Output all of the items below line for line, leaving out the pictures.

--------------------

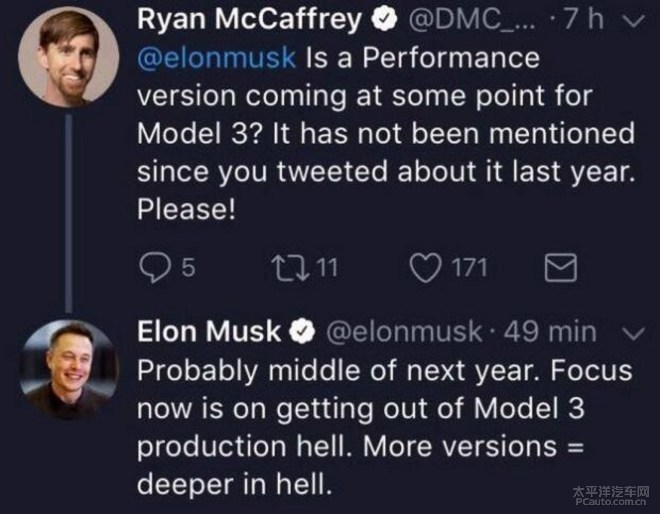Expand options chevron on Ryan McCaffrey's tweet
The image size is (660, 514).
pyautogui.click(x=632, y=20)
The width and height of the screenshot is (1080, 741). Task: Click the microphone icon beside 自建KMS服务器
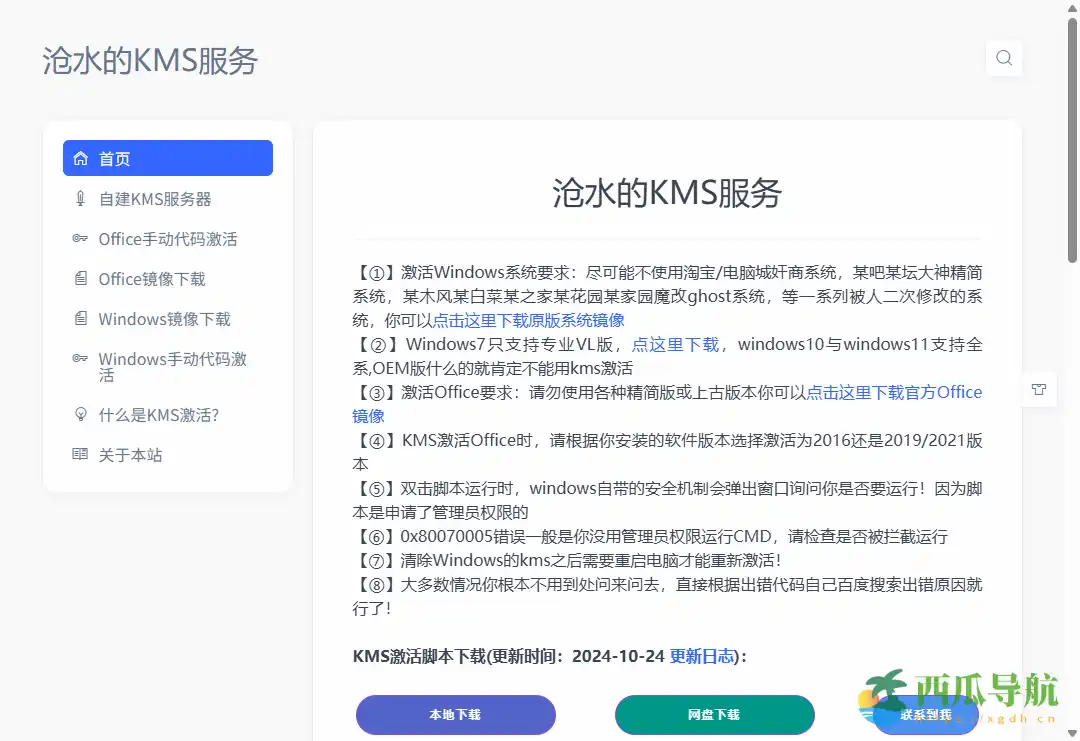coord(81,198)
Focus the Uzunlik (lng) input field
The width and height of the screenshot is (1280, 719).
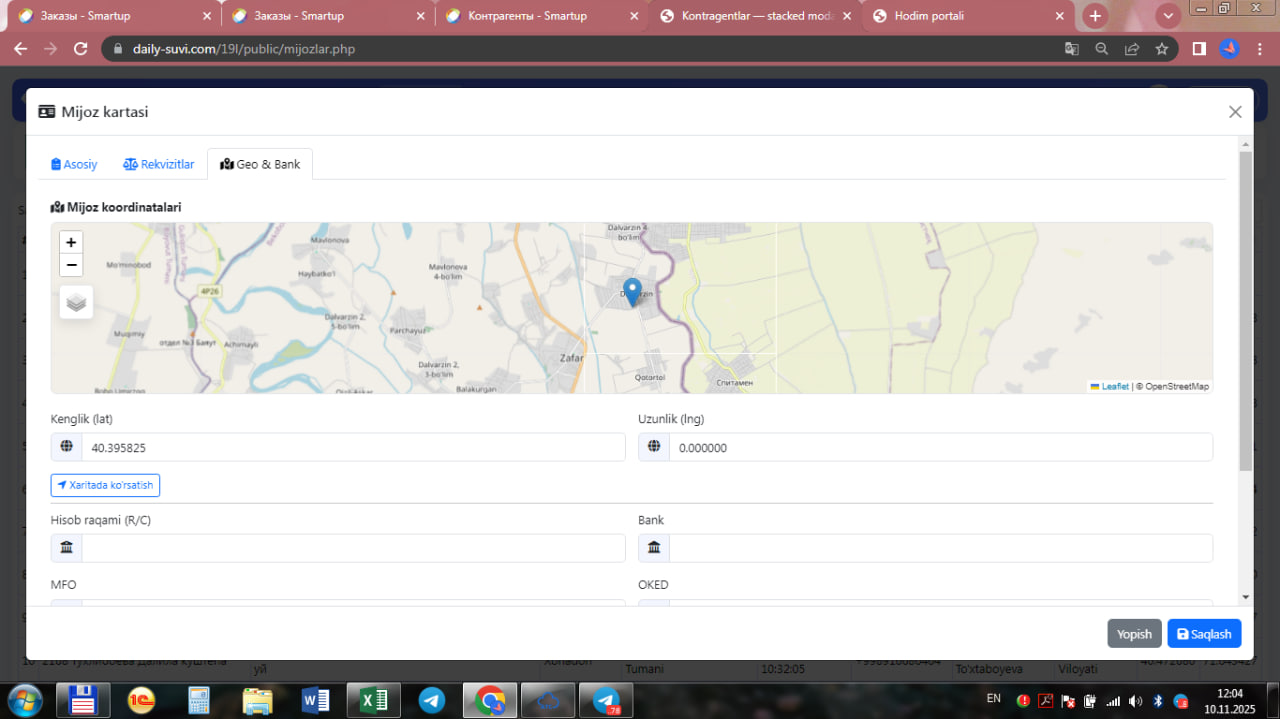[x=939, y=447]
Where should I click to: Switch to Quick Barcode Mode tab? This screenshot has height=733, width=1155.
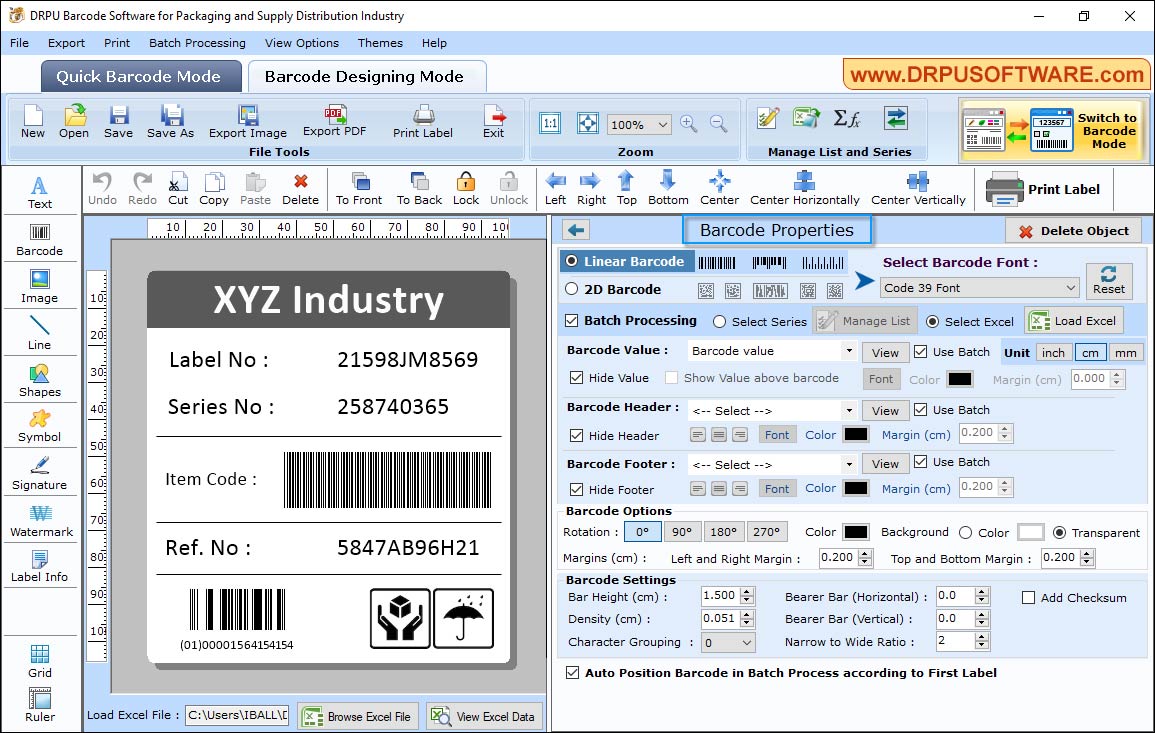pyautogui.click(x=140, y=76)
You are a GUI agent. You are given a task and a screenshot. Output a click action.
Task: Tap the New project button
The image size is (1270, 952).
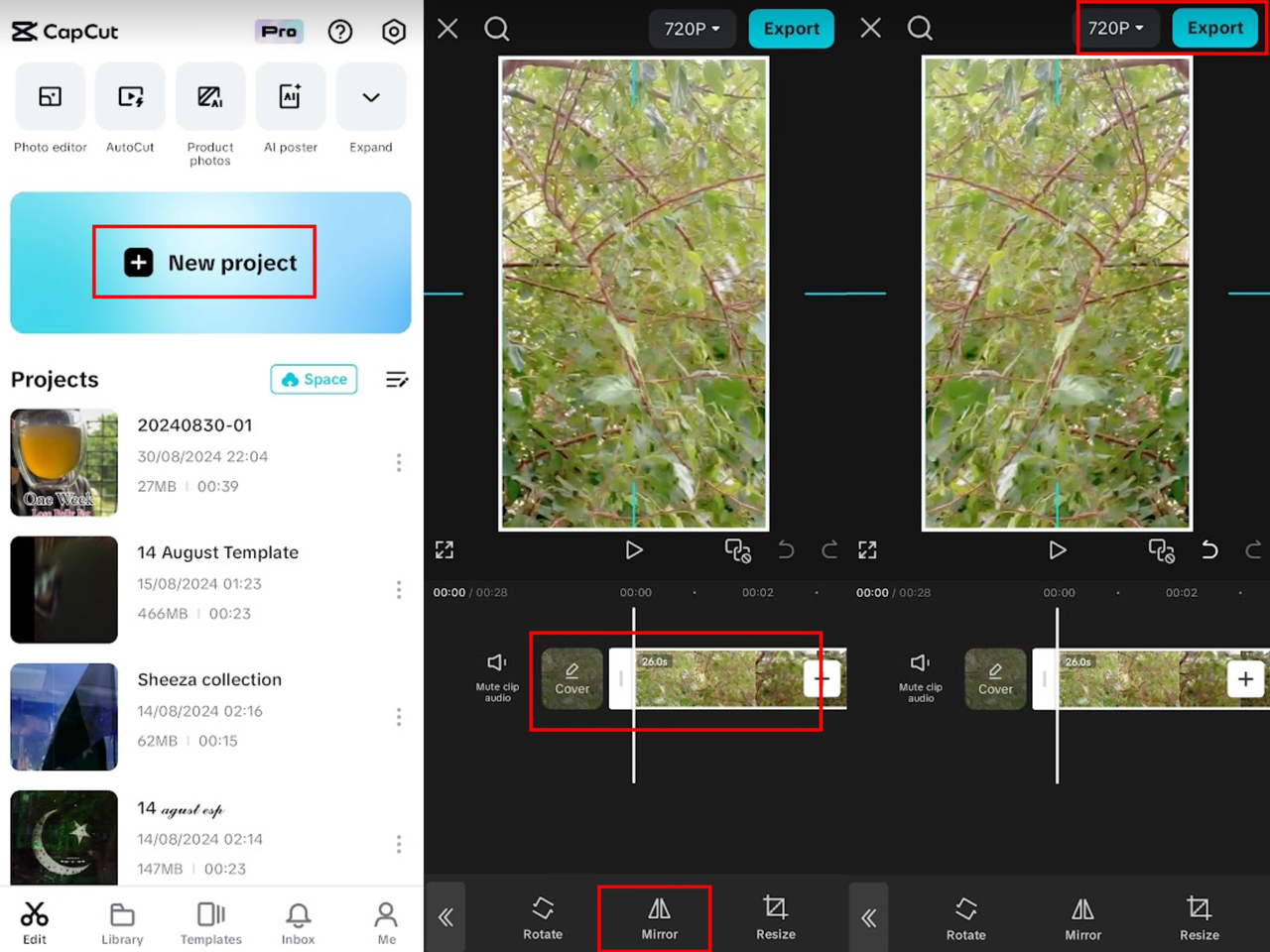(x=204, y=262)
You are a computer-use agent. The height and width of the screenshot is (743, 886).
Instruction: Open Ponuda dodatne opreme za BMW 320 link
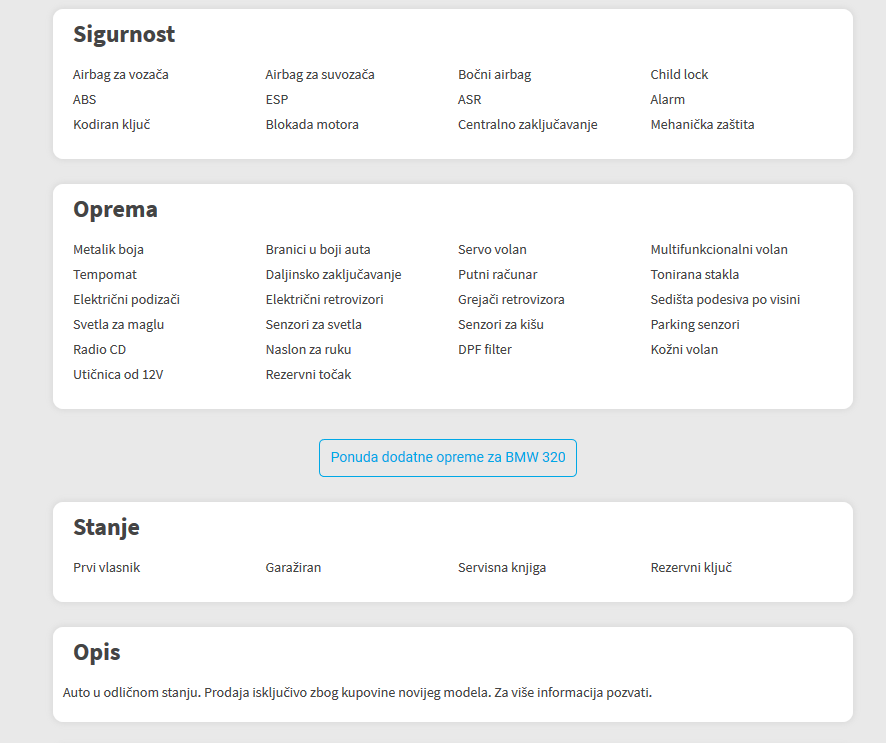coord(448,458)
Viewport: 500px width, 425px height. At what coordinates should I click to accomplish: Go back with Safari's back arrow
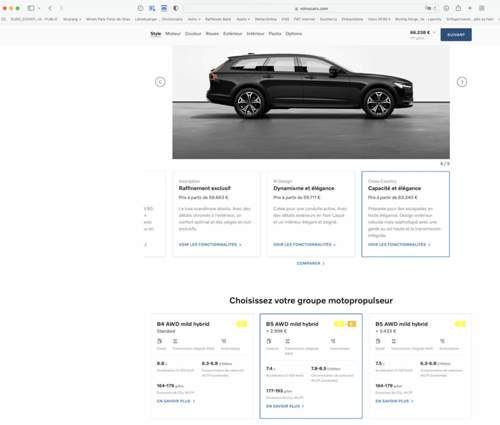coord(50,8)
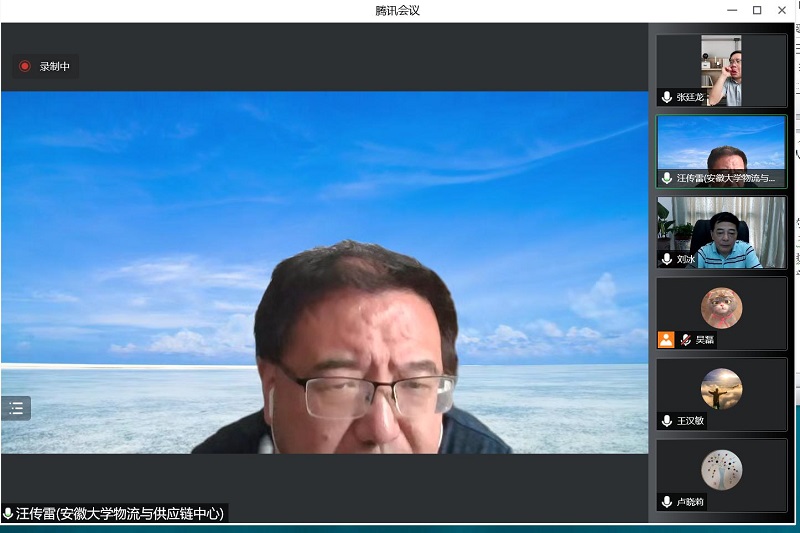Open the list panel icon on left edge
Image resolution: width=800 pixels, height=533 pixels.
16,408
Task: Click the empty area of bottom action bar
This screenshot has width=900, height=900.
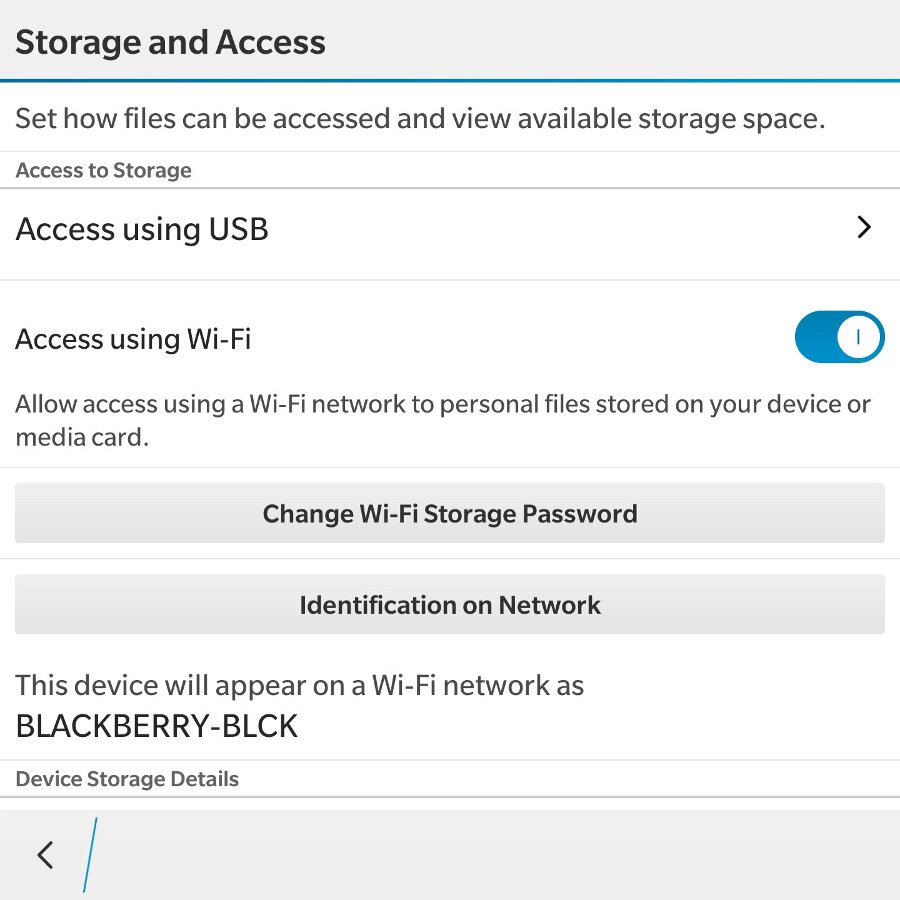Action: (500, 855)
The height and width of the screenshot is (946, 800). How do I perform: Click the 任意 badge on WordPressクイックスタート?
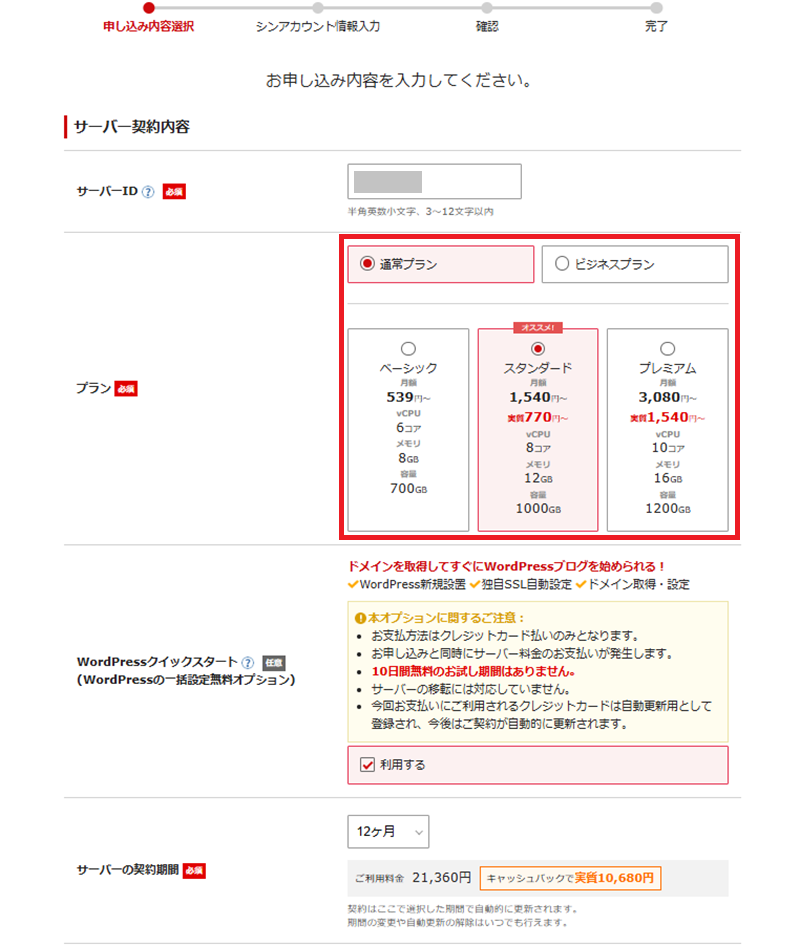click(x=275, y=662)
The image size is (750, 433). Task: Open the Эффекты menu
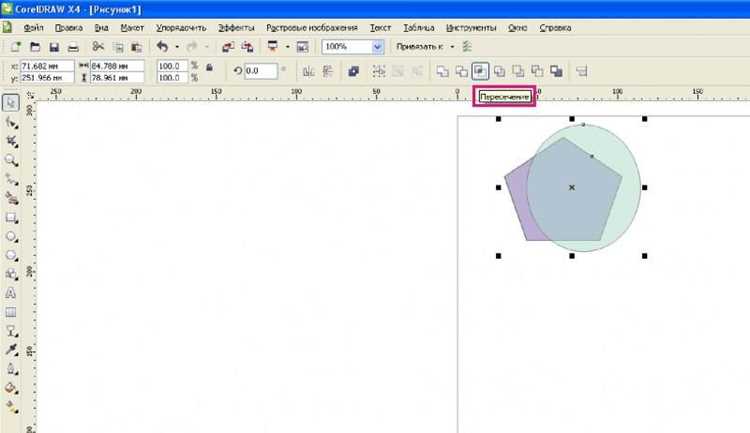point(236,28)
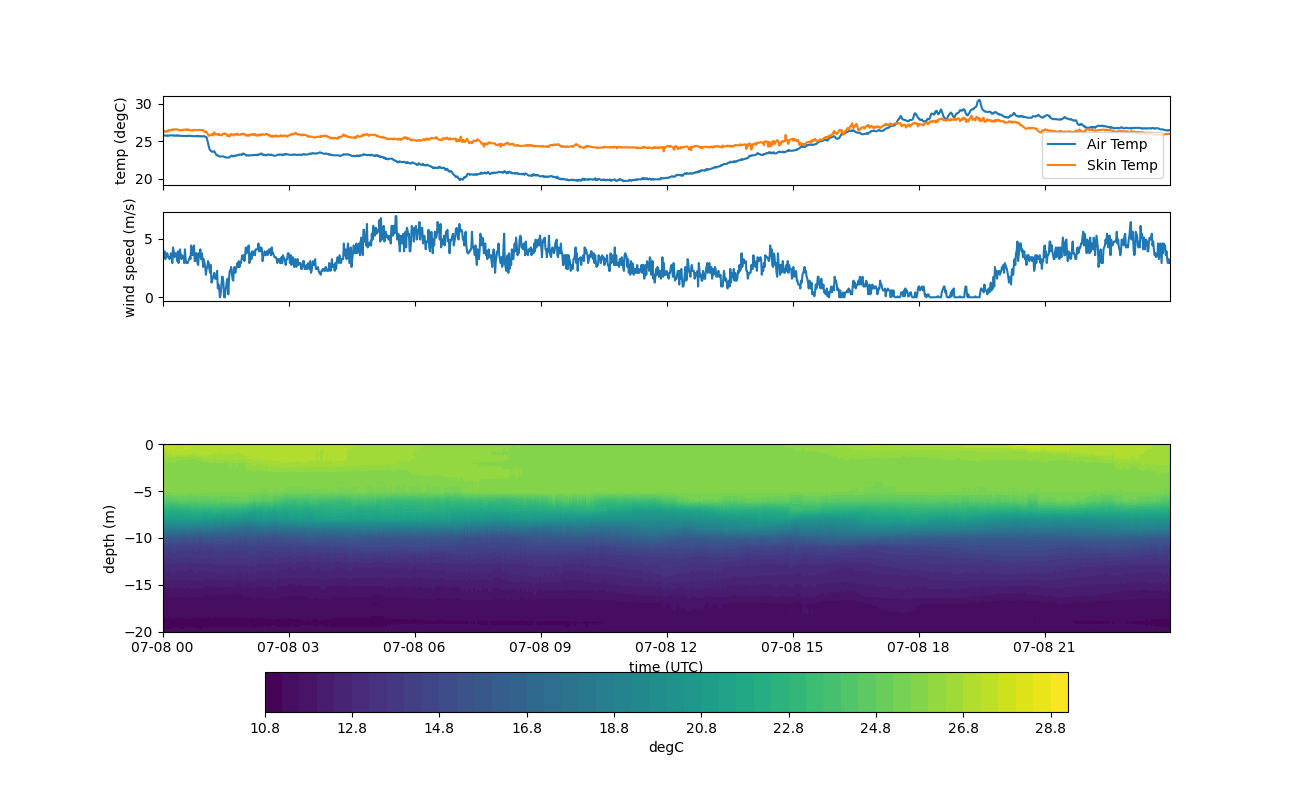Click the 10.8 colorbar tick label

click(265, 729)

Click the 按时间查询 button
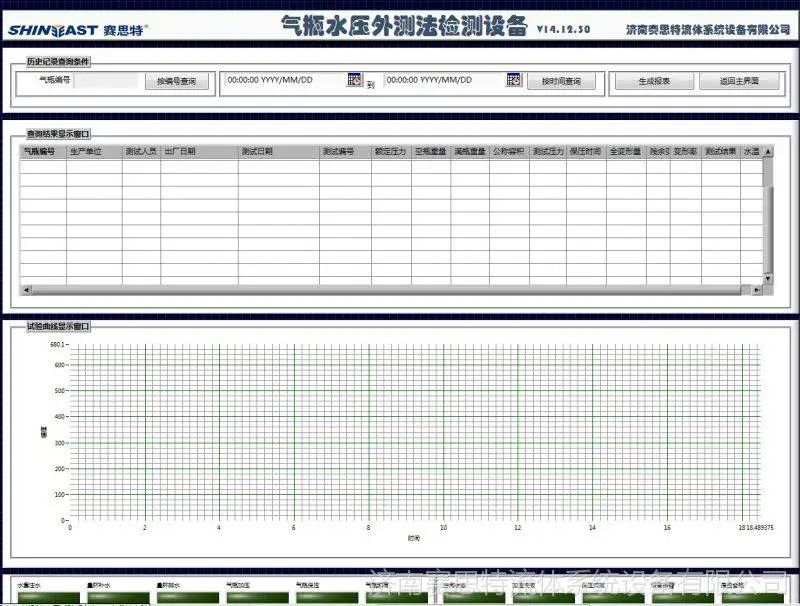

--------------------

TASK ANSWER:
Expand options chevron on Ryan McCaffrey's tweet
The image size is (660, 514).
pyautogui.click(x=632, y=20)
The width and height of the screenshot is (1080, 741). Task: Click the microphone icon beside 自建KMS服务器
coord(81,198)
Focus the Uzunlik (lng) input field
The width and height of the screenshot is (1280, 719).
[x=939, y=447]
Where should I click to: Switch to Quick Barcode Mode tab? This screenshot has height=733, width=1155.
pyautogui.click(x=140, y=76)
You are a GUI agent. You are given a task and a screenshot. Output a click action.
Task: Tap the New project button
The image size is (1270, 952).
(x=204, y=262)
You are a computer-use agent. The height and width of the screenshot is (743, 886).
Instruction: Open Ponuda dodatne opreme za BMW 320 link
coord(448,458)
Viewport: 500px width, 425px height. At what coordinates should I click to accomplish: Go back with Safari's back arrow
coord(50,8)
Open the list panel icon on left edge
Image resolution: width=800 pixels, height=533 pixels.
16,408
Task: Click the empty area of bottom action bar
This screenshot has width=900, height=900.
Action: (500, 855)
The height and width of the screenshot is (946, 800). How do I perform: Click the 任意 badge on WordPressクイックスタート?
click(x=275, y=662)
The image size is (750, 433). Task: Open the Эффекты menu
point(236,28)
Click the 10.8 colorbar tick label

click(265, 729)

Click the 按时间查询 button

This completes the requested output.